Have been refactoring my latest jME3 efforts to use AppStates, but now I’m getting some NullPointerExceptions when I attach the AbstractAppState to the StateManager. After doing a bit of tracing I’ve found that the the initialize method for the AbstractAppState is not being called before it is being attached. I know the AbstractAppState class is a fairly non-functional skeleton class, but I figured initialize would automatically be called before the class is used and it doesn’t appear to be. Does anyone know where and when initialize should be called?



I was thinking of adding in a:

[java]

if (!isInitialized()) initialize(stateManager, app);

[/java]

Right at the top of the stateAttached method. Is this wise?



Thanks in advance!

I think I’ve spotted the issue and it may be jME3 itself. I’d like someone else to look this over to confirm.

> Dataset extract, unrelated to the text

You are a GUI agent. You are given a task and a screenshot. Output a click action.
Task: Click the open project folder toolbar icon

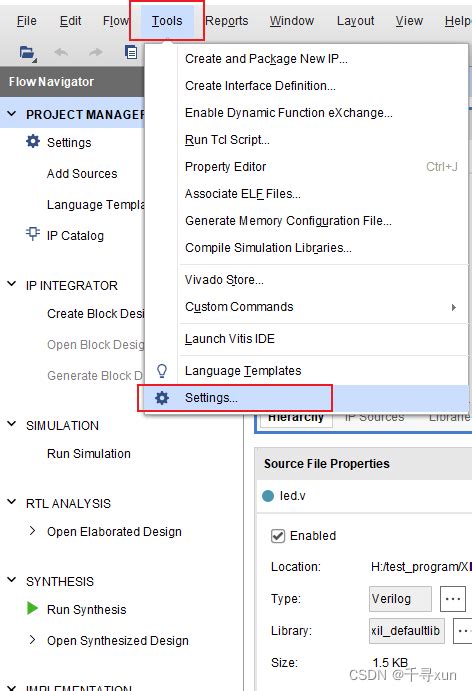click(x=27, y=53)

I’m actually using BulletAppState (not AbstractAppState as I had previously mentioned), so after looking in the BulletAppState source I come across this:

[java]

public void startPhysics() {

//start physics thread(pool)

if (threadingType == ThreadingType.PARALLEL) {

startPhysicsOnExecutor();

} else if (threadingType == ThreadingType.DETACHED) {

startPhysicsOnExecutor();

executor.submit(detachedPhysicsUpdate);

} else {

pSpace = new PhysicsSpace(worldMin, worldMax, broadphaseType);

}

pSpace.addTickListener(this);

initialized = true;

}



public void initialize(AppStateManager stateManager, Application app) {

if (!initialized) {

startPhysics();

}

initialized = true;

}



public boolean isInitialized() {

return initialized;

}



public void stateAttached(AppStateManager stateManager) {

if (!initialized) {

startPhysics();

}

if (threadingType == ThreadingType.PARALLEL) {

PhysicsSpace.setLocalThreadPhysicsSpace(pSpace);

}

}

[/java]

Notice how the test to see if the state has been initialized in stateAttached calls startPhysics and not initialize? Also, the startPhysics method sets the initialized variable to true at the end of it. This means if you extend BulletAppState and override the stateAttached as I have done, your state initializing code will not get executed.



Thing is, I’m not sure if it is supposed to work this way and I’m doing something wrong. But I would have thought if stateAttached is testing to whether it is initialized and finds out it isn’t, it should then initialize the state… not call startPhysics (which the initialize method does anyway).



What do people think?

I think call to intialize(AppStateManager, Application) cannot be done from stateAttached(AppStateManager) because the lack of the Application pointer.

I agree line 19 in your snipset is useless.



But if you override the stateAttached method and have a custom intialize method, you should be able to initialize whenever you want and rewrite those tests to behave as you whish.

Hmmmm, you raise a good point, didn’t notice the additional required parameter for initialize.



As I don’t have a whole lot of experience with jME3 I was relying on super.initialize and super.stateAttached to do the important stuff (in regards to starting up the physics stuff), which is actually where this issue popped up. Since I know exactly what it is doing, yea, I can remove those super.method() lines and do it myself to get around it now.